--- start of Dataset excerpts ---

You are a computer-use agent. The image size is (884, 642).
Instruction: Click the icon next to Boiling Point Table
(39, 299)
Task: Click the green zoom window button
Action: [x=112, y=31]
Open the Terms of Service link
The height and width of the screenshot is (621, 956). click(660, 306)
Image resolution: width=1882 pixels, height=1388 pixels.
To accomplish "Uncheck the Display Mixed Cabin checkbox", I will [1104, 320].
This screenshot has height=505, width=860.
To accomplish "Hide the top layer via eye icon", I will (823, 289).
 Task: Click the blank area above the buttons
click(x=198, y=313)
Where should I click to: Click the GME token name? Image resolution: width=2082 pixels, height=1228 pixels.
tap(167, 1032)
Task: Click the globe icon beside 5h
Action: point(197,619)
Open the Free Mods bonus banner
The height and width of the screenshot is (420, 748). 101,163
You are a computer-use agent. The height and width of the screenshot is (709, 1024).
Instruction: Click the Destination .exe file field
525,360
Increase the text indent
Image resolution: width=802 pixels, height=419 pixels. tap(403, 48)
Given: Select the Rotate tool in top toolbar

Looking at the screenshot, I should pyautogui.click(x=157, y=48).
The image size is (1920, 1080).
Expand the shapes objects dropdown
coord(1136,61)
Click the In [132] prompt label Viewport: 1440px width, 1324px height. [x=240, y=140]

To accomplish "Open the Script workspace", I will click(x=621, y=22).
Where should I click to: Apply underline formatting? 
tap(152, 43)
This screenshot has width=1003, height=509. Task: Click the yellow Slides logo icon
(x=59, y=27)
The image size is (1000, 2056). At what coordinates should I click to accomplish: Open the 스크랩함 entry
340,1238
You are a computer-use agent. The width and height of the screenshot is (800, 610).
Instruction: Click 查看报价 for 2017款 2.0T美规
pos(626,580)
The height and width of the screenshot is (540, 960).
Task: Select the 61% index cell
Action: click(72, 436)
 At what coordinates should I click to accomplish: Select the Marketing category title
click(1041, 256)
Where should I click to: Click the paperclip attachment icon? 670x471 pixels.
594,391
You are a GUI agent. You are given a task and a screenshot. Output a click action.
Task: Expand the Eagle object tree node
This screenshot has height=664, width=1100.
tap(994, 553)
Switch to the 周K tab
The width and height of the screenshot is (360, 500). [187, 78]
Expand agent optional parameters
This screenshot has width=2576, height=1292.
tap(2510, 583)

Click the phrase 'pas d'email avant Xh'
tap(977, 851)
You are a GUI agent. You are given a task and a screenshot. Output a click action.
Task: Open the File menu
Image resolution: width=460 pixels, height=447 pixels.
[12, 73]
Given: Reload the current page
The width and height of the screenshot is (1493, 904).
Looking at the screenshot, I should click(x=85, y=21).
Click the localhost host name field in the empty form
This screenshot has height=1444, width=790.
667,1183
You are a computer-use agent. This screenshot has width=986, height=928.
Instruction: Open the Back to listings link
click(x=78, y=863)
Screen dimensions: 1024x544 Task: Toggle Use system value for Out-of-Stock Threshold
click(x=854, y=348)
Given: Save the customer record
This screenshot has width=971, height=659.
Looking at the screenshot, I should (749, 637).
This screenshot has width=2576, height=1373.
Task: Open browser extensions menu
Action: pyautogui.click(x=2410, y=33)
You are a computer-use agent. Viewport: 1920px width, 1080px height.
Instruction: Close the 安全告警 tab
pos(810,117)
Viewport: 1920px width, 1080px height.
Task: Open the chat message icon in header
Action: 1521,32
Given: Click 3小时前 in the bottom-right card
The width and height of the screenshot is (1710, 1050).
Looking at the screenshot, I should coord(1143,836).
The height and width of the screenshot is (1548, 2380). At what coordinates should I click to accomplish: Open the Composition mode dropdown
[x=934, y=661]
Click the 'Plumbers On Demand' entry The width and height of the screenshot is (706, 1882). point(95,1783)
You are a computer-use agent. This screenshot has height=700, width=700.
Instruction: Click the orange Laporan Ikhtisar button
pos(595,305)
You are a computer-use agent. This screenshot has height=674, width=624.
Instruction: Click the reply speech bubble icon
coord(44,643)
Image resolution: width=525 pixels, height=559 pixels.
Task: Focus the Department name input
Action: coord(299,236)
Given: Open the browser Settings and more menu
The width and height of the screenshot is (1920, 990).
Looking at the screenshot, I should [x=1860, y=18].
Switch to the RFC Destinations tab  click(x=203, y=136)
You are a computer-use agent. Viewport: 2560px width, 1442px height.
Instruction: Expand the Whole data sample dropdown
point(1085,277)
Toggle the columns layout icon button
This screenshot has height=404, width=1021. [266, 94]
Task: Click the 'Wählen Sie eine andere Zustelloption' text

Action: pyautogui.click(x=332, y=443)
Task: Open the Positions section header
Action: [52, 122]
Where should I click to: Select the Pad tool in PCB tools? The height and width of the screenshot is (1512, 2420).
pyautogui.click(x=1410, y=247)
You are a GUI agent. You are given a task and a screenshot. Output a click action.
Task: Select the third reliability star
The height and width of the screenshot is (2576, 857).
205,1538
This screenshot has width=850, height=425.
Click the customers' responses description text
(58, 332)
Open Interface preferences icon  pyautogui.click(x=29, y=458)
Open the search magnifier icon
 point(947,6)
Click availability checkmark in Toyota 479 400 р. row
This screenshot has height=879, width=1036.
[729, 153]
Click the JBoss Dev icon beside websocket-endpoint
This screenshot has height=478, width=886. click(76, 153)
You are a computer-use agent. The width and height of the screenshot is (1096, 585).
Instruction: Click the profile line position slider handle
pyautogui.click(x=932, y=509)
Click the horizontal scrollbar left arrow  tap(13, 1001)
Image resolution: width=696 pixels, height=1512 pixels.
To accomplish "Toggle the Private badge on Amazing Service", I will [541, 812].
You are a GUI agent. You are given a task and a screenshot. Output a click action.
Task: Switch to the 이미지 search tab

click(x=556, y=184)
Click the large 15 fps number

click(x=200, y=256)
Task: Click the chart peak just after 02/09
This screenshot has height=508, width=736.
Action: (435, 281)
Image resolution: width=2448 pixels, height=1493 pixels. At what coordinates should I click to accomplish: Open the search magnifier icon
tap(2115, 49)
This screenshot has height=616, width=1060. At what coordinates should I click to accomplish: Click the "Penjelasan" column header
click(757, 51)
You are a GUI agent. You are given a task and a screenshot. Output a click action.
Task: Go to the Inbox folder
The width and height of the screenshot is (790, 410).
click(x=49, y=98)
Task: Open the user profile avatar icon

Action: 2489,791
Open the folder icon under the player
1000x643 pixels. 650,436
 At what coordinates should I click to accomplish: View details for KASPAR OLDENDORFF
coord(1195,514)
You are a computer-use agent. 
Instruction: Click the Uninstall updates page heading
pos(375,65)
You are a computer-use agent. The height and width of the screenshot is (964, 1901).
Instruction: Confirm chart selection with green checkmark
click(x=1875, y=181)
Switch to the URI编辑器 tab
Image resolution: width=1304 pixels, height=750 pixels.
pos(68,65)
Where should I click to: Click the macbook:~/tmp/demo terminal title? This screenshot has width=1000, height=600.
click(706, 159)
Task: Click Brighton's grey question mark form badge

--- end of Dataset excerpts ---

[What the task asks] Rewrite the listing above with "screen assistant" substituted for every occurrence of "computer-use agent", keeping everything else unchanged.

[Finished task]
You are a screen assistant. The image size is (884, 642).
Instruction: Click the icon next to Boiling Point Table
(39, 299)
Task: Click the green zoom window button
Action: [x=112, y=31]
Open the Terms of Service link
The height and width of the screenshot is (621, 956). click(660, 306)
Image resolution: width=1882 pixels, height=1388 pixels.
To accomplish "Uncheck the Display Mixed Cabin checkbox", I will [1104, 320].
This screenshot has height=505, width=860.
To accomplish "Hide the top layer via eye icon", I will (823, 289).
 Task: Click the blank area above the buttons
click(x=198, y=313)
Where should I click to: Click the GME token name? Image resolution: width=2082 pixels, height=1228 pixels.
tap(167, 1032)
Task: Click the globe icon beside 5h
Action: point(197,619)
Open the Free Mods bonus banner
The height and width of the screenshot is (420, 748). 101,163
You are a screen assistant. The height and width of the screenshot is (709, 1024).
Instruction: Click the Destination .exe file field
525,360
Increase the text indent
Image resolution: width=802 pixels, height=419 pixels. tap(403, 48)
Given: Select the Rotate tool in top toolbar

Looking at the screenshot, I should pyautogui.click(x=157, y=48).
The image size is (1920, 1080).
Expand the shapes objects dropdown
coord(1136,61)
Click the In [132] prompt label Viewport: 1440px width, 1324px height. [x=240, y=140]

To accomplish "Open the Script workspace", I will click(x=621, y=22).
Where should I click to: Apply underline formatting? 
tap(152, 43)
This screenshot has width=1003, height=509. Task: Click the yellow Slides logo icon
(x=59, y=27)
The image size is (1000, 2056). At what coordinates should I click to accomplish: Open the 스크랩함 entry
340,1238
You are a screen assistant. The width and height of the screenshot is (800, 610).
Instruction: Click 查看报价 for 2017款 2.0T美规
pos(626,580)
The height and width of the screenshot is (540, 960).
Task: Select the 61% index cell
Action: click(72, 436)
 At what coordinates should I click to accomplish: Select the Marketing category title
click(1041, 256)
Where should I click to: Click the paperclip attachment icon? 670x471 pixels.
594,391
You are a GUI agent. You are given a task and a screenshot. Output a click action.
Task: Expand the Eagle object tree node
This screenshot has height=664, width=1100.
tap(994, 553)
Switch to the 周K tab
The width and height of the screenshot is (360, 500). [187, 78]
Expand agent optional parameters
This screenshot has width=2576, height=1292.
tap(2510, 583)

Click the phrase 'pas d'email avant Xh'
tap(977, 851)
You are a GUI agent. You are given a task and a screenshot. Output a click action.
Task: Open the File menu
Image resolution: width=460 pixels, height=447 pixels.
[12, 73]
Given: Reload the current page
The width and height of the screenshot is (1493, 904).
Looking at the screenshot, I should click(x=85, y=21).
Click the localhost host name field in the empty form
This screenshot has height=1444, width=790.
667,1183
You are a screen assistant. This screenshot has width=986, height=928.
Instruction: Open the Back to listings link
click(x=78, y=863)
Screen dimensions: 1024x544 Task: Toggle Use system value for Out-of-Stock Threshold
click(x=854, y=348)
Given: Save the customer record
This screenshot has width=971, height=659.
Looking at the screenshot, I should (749, 637).
This screenshot has width=2576, height=1373.
Task: Open browser extensions menu
Action: pyautogui.click(x=2410, y=33)
You are a screen assistant. Viewport: 1920px width, 1080px height.
Instruction: Close the 安全告警 tab
pos(810,117)
Viewport: 1920px width, 1080px height.
Task: Open the chat message icon in header
Action: 1521,32
Given: Click 3小时前 in the bottom-right card
The width and height of the screenshot is (1710, 1050).
Looking at the screenshot, I should coord(1143,836).
The height and width of the screenshot is (1548, 2380). At what coordinates should I click to accomplish: Open the Composition mode dropdown
[x=934, y=661]
Click the 'Plumbers On Demand' entry The width and height of the screenshot is (706, 1882). point(95,1783)
You are a screen assistant. This screenshot has height=700, width=700.
Instruction: Click the orange Laporan Ikhtisar button
pos(595,305)
You are a screen assistant. This screenshot has height=674, width=624.
Instruction: Click the reply speech bubble icon
coord(44,643)
Image resolution: width=525 pixels, height=559 pixels.
Task: Focus the Department name input
Action: coord(299,236)
Given: Open the browser Settings and more menu
The width and height of the screenshot is (1920, 990).
Looking at the screenshot, I should [x=1860, y=18].
Switch to the RFC Destinations tab  click(x=203, y=136)
You are a screen assistant. Viewport: 2560px width, 1442px height.
Instruction: Expand the Whole data sample dropdown
point(1085,277)
Toggle the columns layout icon button
This screenshot has height=404, width=1021. [266, 94]
Task: Click the 'Wählen Sie eine andere Zustelloption' text

Action: pyautogui.click(x=332, y=443)
Task: Open the Positions section header
Action: [52, 122]
Where should I click to: Select the Pad tool in PCB tools? The height and width of the screenshot is (1512, 2420).
pyautogui.click(x=1410, y=247)
You are a GUI agent. You are given a task and a screenshot. Output a click action.
Task: Select the third reliability star
The height and width of the screenshot is (2576, 857).
205,1538
This screenshot has width=850, height=425.
Click the customers' responses description text
(58, 332)
Open Interface preferences icon  pyautogui.click(x=29, y=458)
Open the search magnifier icon
 point(947,6)
Click availability checkmark in Toyota 479 400 р. row
This screenshot has height=879, width=1036.
[729, 153]
Click the JBoss Dev icon beside websocket-endpoint
This screenshot has height=478, width=886. click(76, 153)
You are a screen assistant. The width and height of the screenshot is (1096, 585).
Instruction: Click the profile line position slider handle
pyautogui.click(x=932, y=509)
Click the horizontal scrollbar left arrow  tap(13, 1001)
Image resolution: width=696 pixels, height=1512 pixels.
To accomplish "Toggle the Private badge on Amazing Service", I will [541, 812].
You are a GUI agent. You are given a task and a screenshot. Output a click action.
Task: Switch to the 이미지 search tab

click(x=556, y=184)
Click the large 15 fps number

click(x=200, y=256)
Task: Click the chart peak just after 02/09
This screenshot has height=508, width=736.
Action: (435, 281)
Image resolution: width=2448 pixels, height=1493 pixels. At what coordinates should I click to accomplish: Open the search magnifier icon
tap(2115, 49)
This screenshot has height=616, width=1060. At what coordinates should I click to accomplish: Click the "Penjelasan" column header
click(757, 51)
You are a GUI agent. You are given a task and a screenshot. Output a click action.
Task: Go to the Inbox folder
The width and height of the screenshot is (790, 410).
click(x=49, y=98)
Task: Open the user profile avatar icon

Action: 2489,791
Open the folder icon under the player
1000x643 pixels. 650,436
 At what coordinates should I click to accomplish: View details for KASPAR OLDENDORFF
coord(1195,514)
You are a screen assistant. 
Instruction: Click the Uninstall updates page heading
pos(375,65)
You are a screen assistant. The height and width of the screenshot is (964, 1901).
Instruction: Confirm chart selection with green checkmark
click(x=1875, y=181)
Switch to the URI编辑器 tab
Image resolution: width=1304 pixels, height=750 pixels.
pos(68,65)
Where should I click to: Click the macbook:~/tmp/demo terminal title? This screenshot has width=1000, height=600.
click(706, 159)
Task: Click Brighton's grey question mark form badge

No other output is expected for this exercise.